WHAT IS BEING ASKED - Leave the pictures out, and repeat exactly each line from the one that holds "Click the volume speaker tray icon" through the final line of the entries below.

EXERCISE DATA -
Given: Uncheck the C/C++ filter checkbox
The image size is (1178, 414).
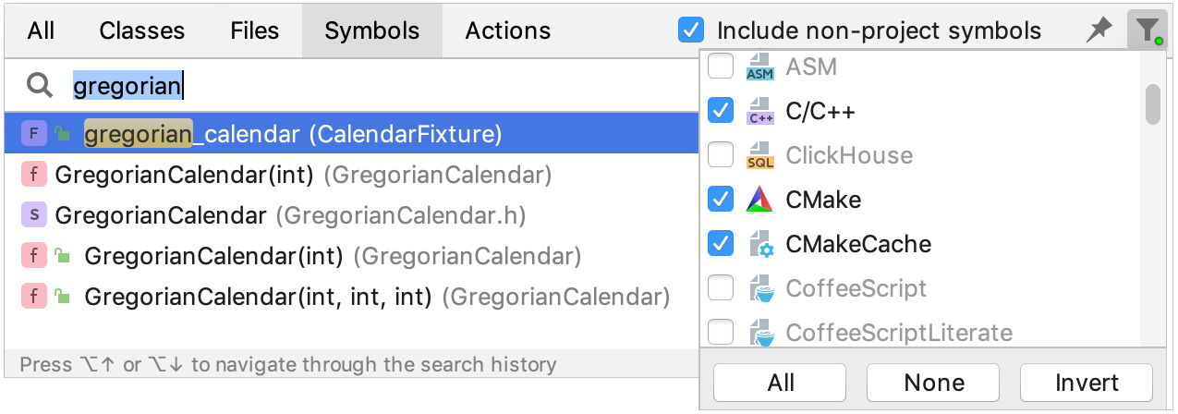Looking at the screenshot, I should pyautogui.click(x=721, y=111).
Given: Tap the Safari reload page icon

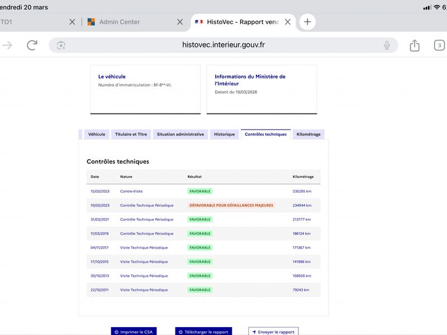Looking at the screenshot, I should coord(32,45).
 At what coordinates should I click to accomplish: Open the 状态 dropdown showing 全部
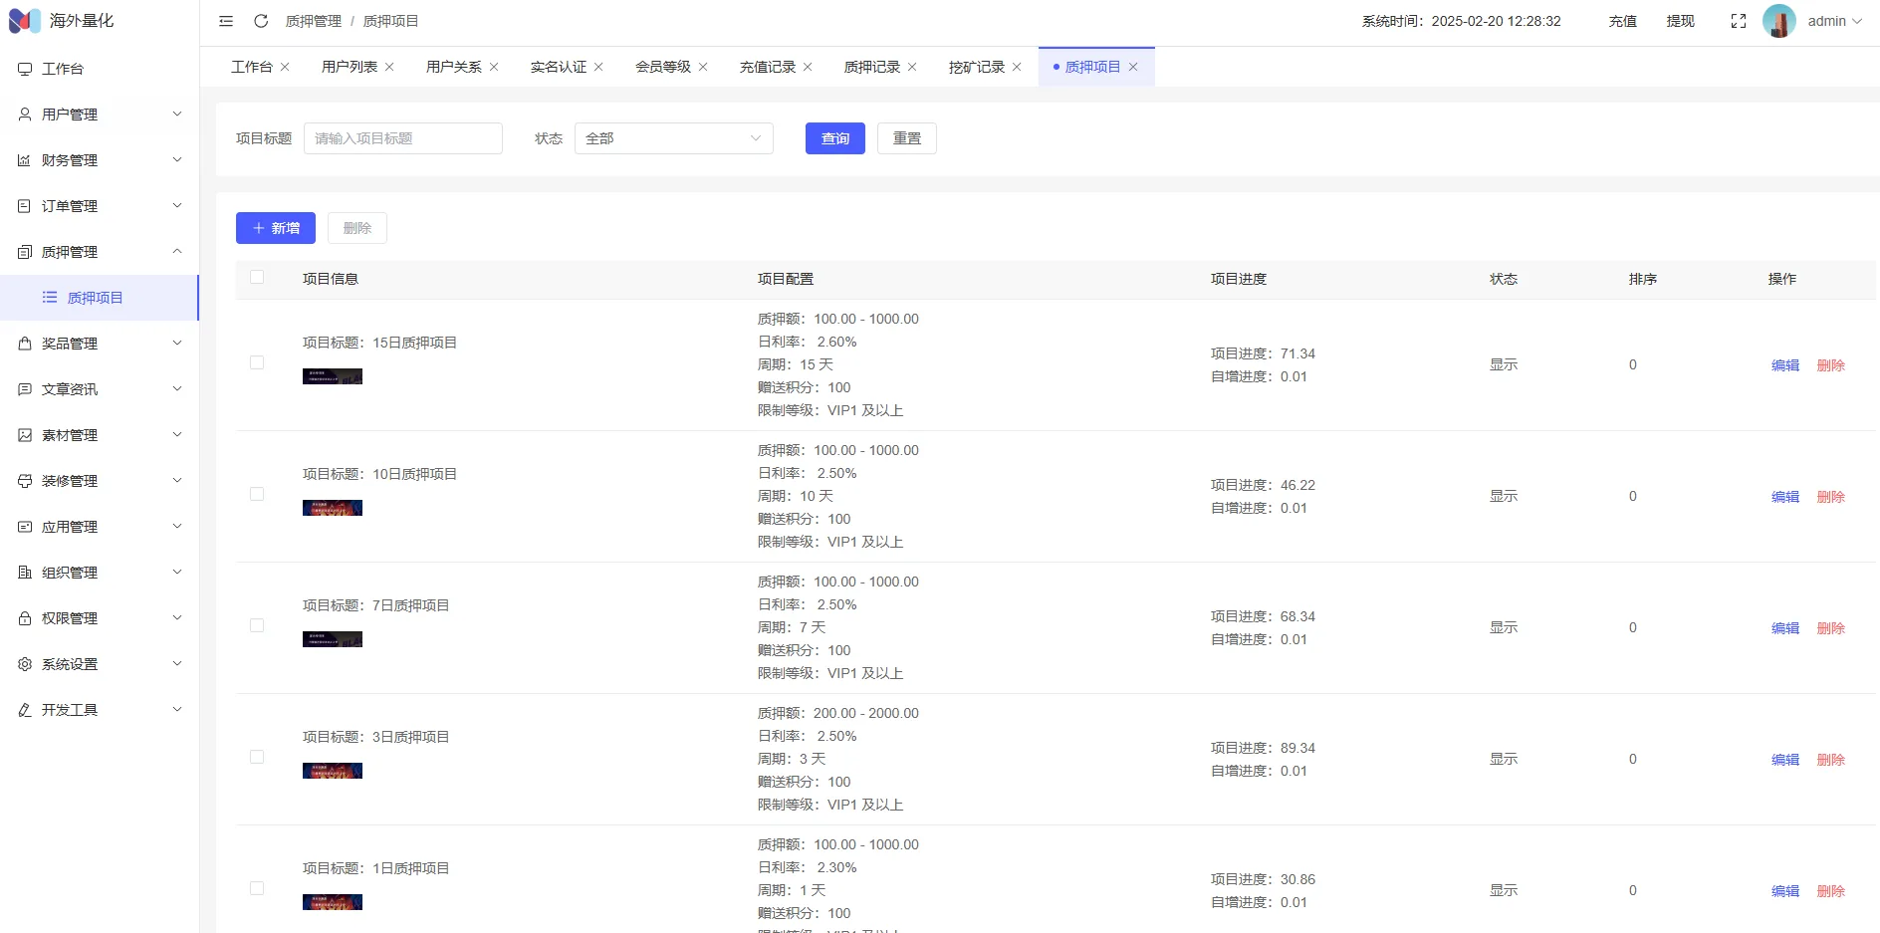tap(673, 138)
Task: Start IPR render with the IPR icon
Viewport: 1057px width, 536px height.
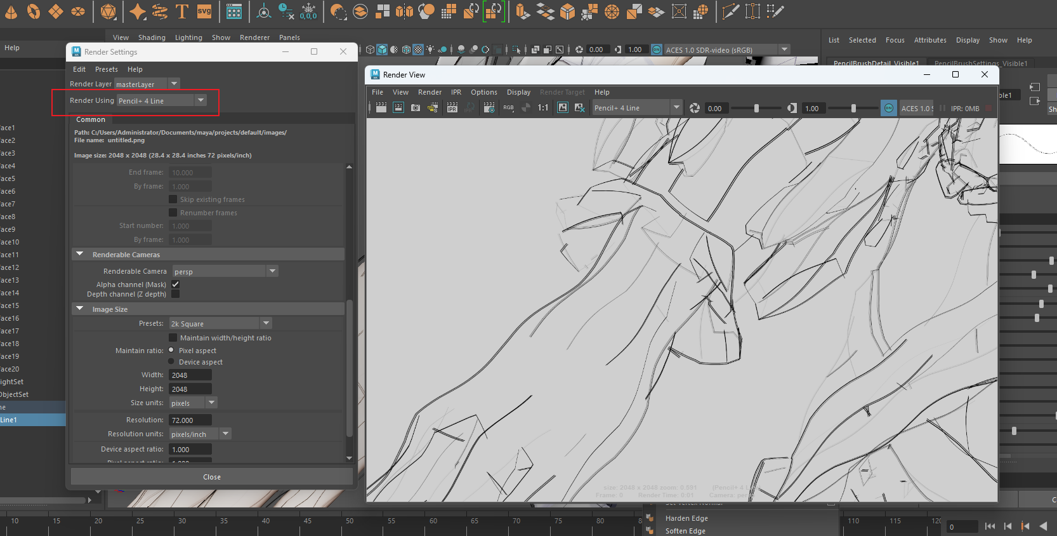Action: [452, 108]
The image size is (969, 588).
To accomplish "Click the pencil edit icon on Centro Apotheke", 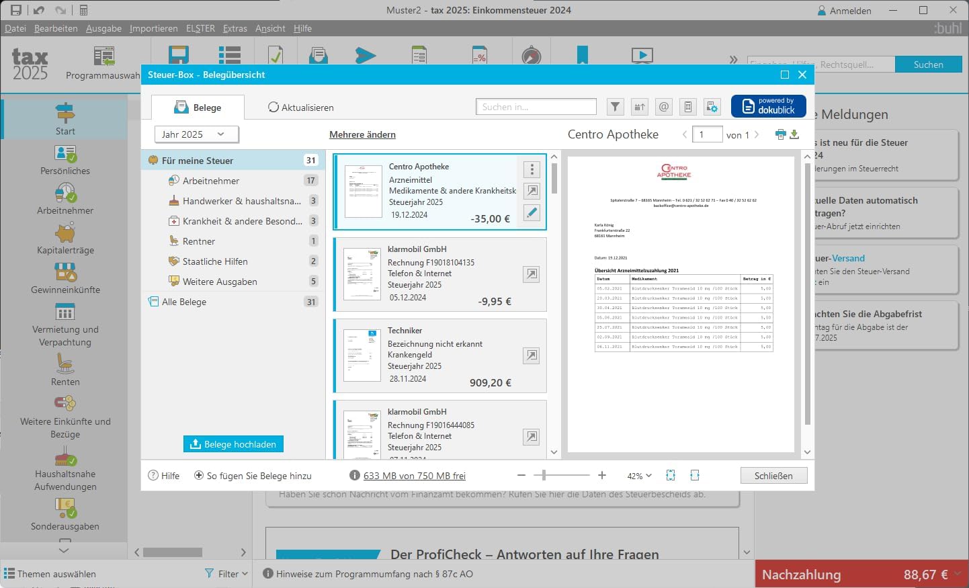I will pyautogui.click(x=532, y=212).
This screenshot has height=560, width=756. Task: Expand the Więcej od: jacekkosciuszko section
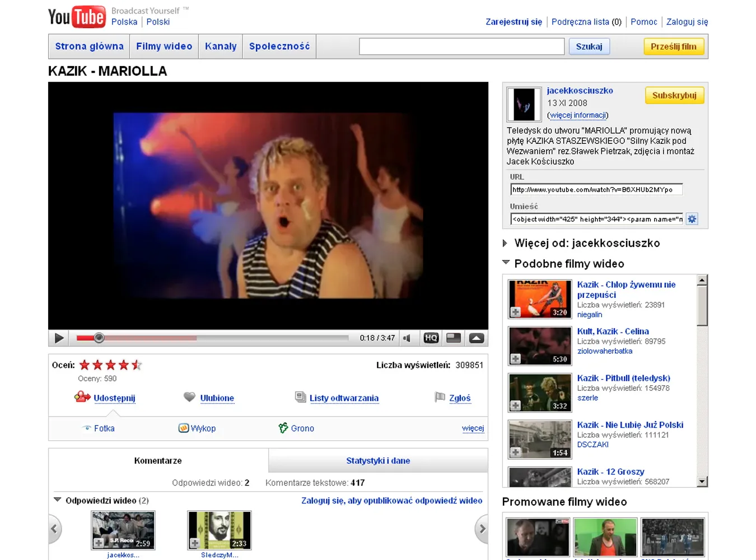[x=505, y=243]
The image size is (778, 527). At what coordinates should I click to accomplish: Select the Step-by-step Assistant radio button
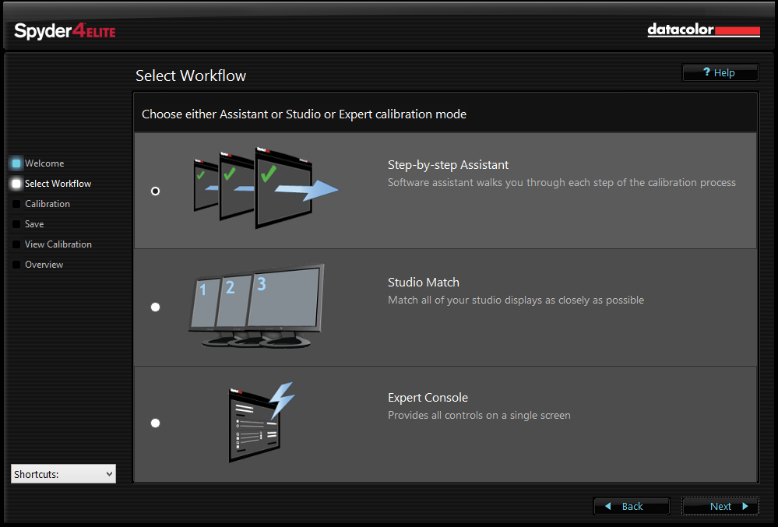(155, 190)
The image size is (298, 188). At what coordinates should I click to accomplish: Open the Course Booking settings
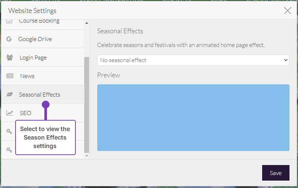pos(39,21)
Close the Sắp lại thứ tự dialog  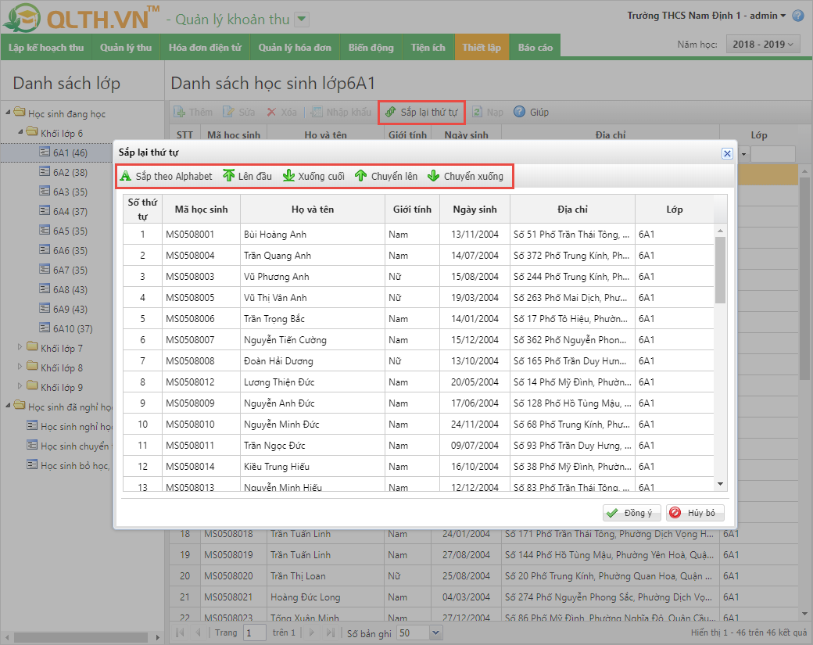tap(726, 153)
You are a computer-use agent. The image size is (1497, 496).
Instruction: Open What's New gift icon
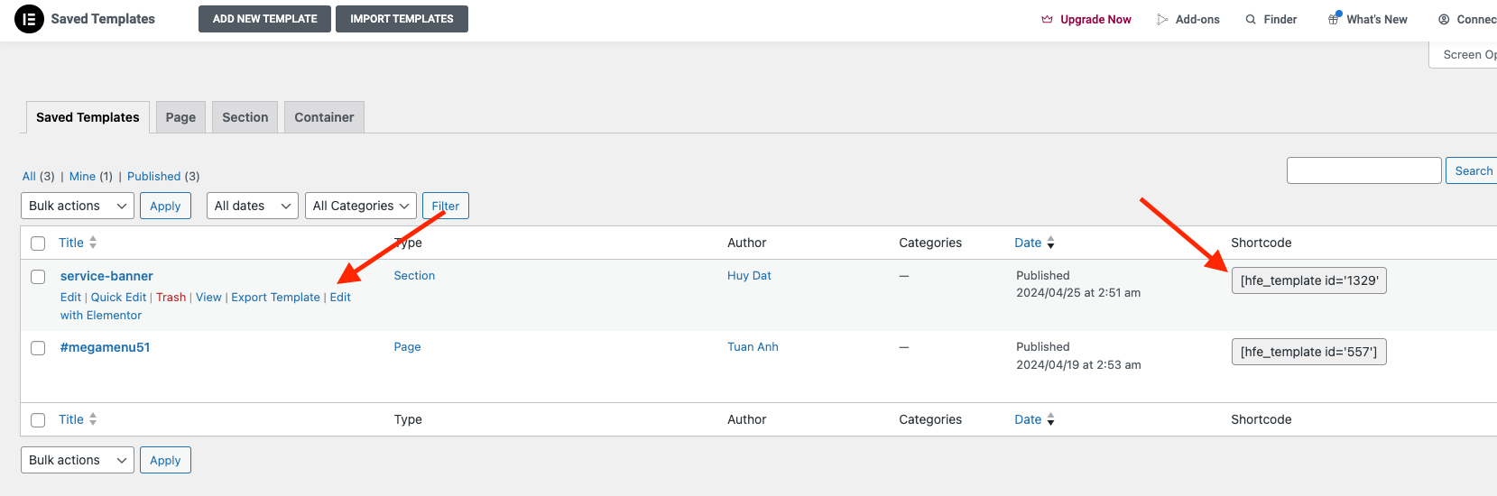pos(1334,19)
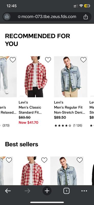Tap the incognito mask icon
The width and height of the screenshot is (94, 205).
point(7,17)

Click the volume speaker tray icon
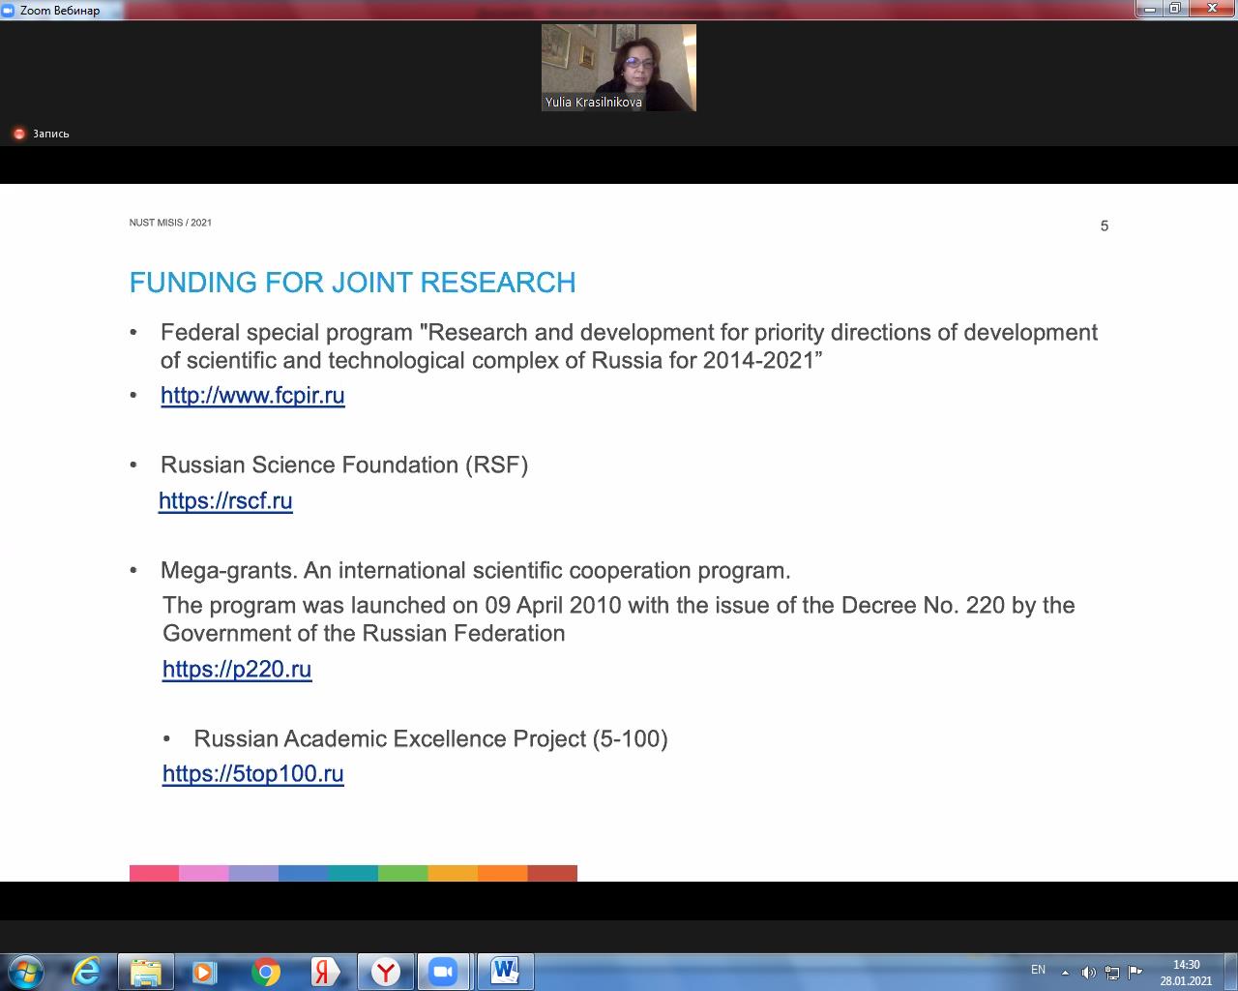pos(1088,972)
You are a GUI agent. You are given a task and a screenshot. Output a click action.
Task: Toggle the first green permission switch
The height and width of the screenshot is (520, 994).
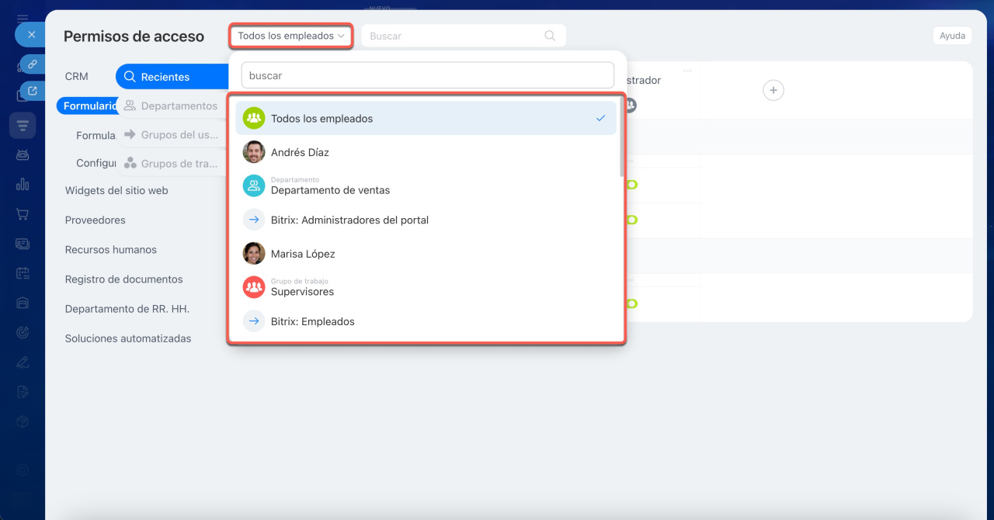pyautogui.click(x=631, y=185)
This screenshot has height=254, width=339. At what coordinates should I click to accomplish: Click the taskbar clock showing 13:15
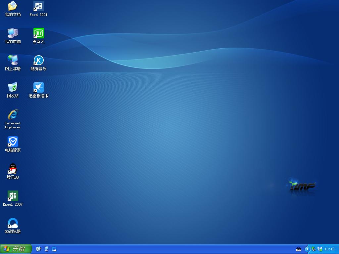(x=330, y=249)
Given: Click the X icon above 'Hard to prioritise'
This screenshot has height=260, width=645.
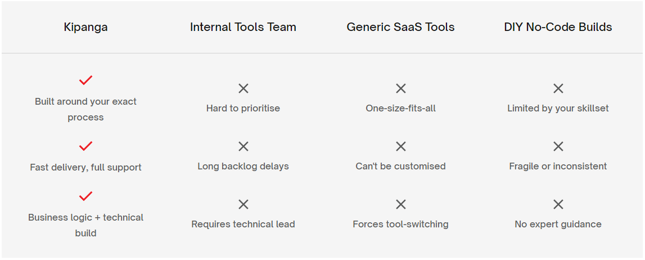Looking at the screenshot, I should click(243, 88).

WRITTEN SOLUTION -
Click the volume speaker tray icon
pos(1088,972)
You are a GUI agent. You are given a task and a screenshot. Output a click action.
Task: Toggle the first green permission switch
The height and width of the screenshot is (520, 994).
pyautogui.click(x=631, y=185)
This screenshot has height=254, width=339. At what coordinates should I click to accomplish: Click the taskbar clock showing 13:15
(x=330, y=249)
Given: Click the X icon above 'Hard to prioritise'
This screenshot has height=260, width=645.
Looking at the screenshot, I should click(243, 88).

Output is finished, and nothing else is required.